According to court documents, however, only Dr Cohen was ever served with Hi-Tech’s complaint, and that the plaintiff did not move for the Clerk of Court to enter default against any of the other defendants, leading the court to conclude that no other defendants were served.

District Court Judge Steve Jones granted Dr Cohen’s motion to dismiss the case because Dr Cohen’s actions do not come within Georgia's Long-Arm Statute.

“The uncontroverted evidence in the record is that the testing done for the article was conducted in California and the research and writing of the article took place in Massachusetts,” wrote Judge Jones. “Thus, any tort of disparagement would have potentially occurred in either of those locations and not in Georgia. Under Georgia law, the fact that Plaintiff claims it has suffered injury from the article in Georgia is not sufficient to establish contact under Georgia's Long Arm Statute.”

“The Court finds that none of Plaintiffs allegations show that Defendant Cohen either intentionally aimed any conduct toward the Georgia forum or that he purposefully availed himself of the Georgia forum,” added Judge Jones. “There are simply no contacts directed at the Georgia forum at all.
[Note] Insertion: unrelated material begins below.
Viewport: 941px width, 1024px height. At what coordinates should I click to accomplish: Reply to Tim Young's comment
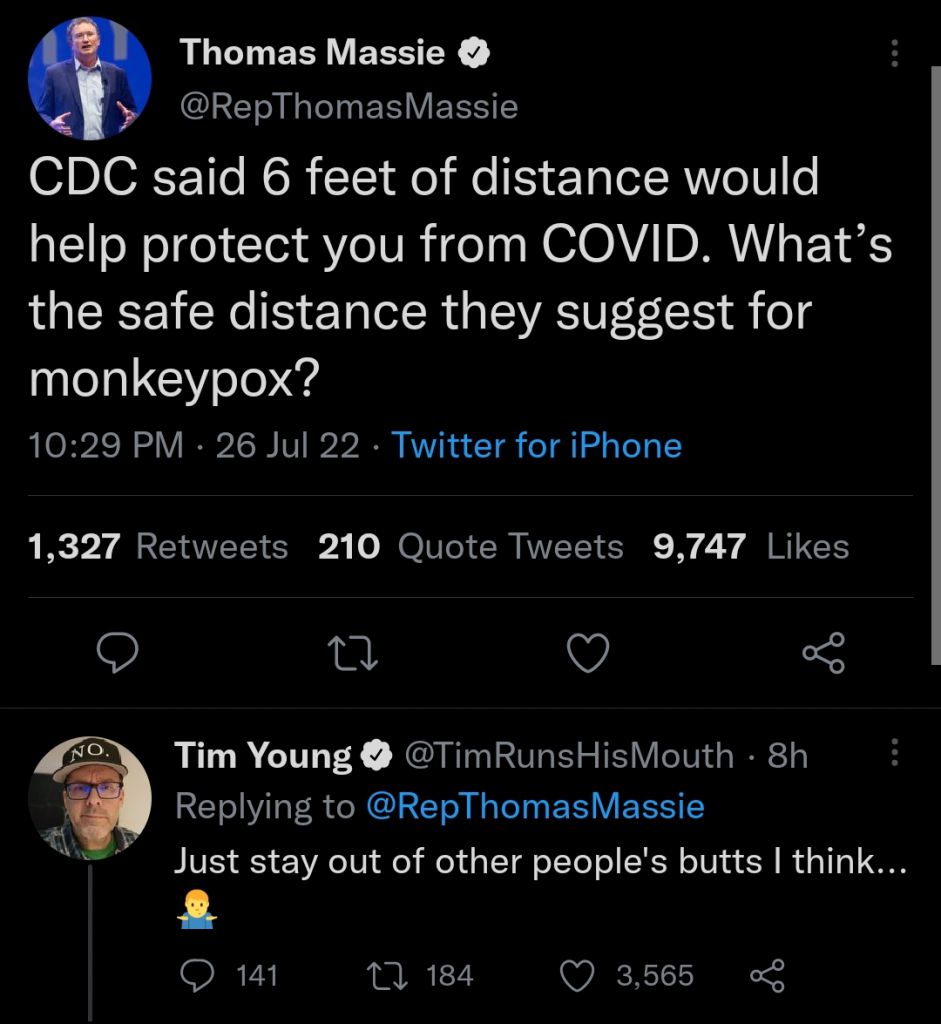(201, 975)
“Plaintiff also has not alleged any facts in the complaint to show that Defendant Cohen would have understood that the publication of the article or any comments he made would have an impact on a Georgia Plaintiff. ln fact, the specific statements to which Plaintiff takes umbrage never mention Plaintiff, but rather focus on beta-methylphenylethylamine ("BMPEA"). Plaintiff is mentioned as a manufacturer of certain products that were tested”

BMPEA & A. rigidula

Dr Cohen's paper built on a study by FDA scientists published in the in the Journal of Pharmaceutical and Biomedical Analysis (Jan 2014, Vol. 88, pp. 457-466), which concluded: “Given the low natural abundance of PEA it the plant materials, it appears nearly impossible to achieve the amounts of [BM]PEA found in the dietary supplements by formulating them with plant material or extracts of A. rigidula. [BM]PEA, a positional isomer of AMP, was found in 9 of 21 dietary supplements analyzed at levels ranging from 963 to 60,500 micrograms per gram. We found no safety data on the biological effects of this isomer in humans.”

The FDA has also taken a stance on BMPEA, sending warning letters to five companies over their use of the ingredient, including Hi-Tech. The Agency only sent letters to company with BMPEA listed on the products labels, because FDA considers BMPEA to not be a lawful dietary ingredient, and therefore products containing it are considered adulterated. However, the FDA warning letters do not address whether A. rigidula is a legal dietary ingredient.

The lawyers representing Hi-Tech Pharmaceuticals were contacted for comment but no response had been received prior to publication.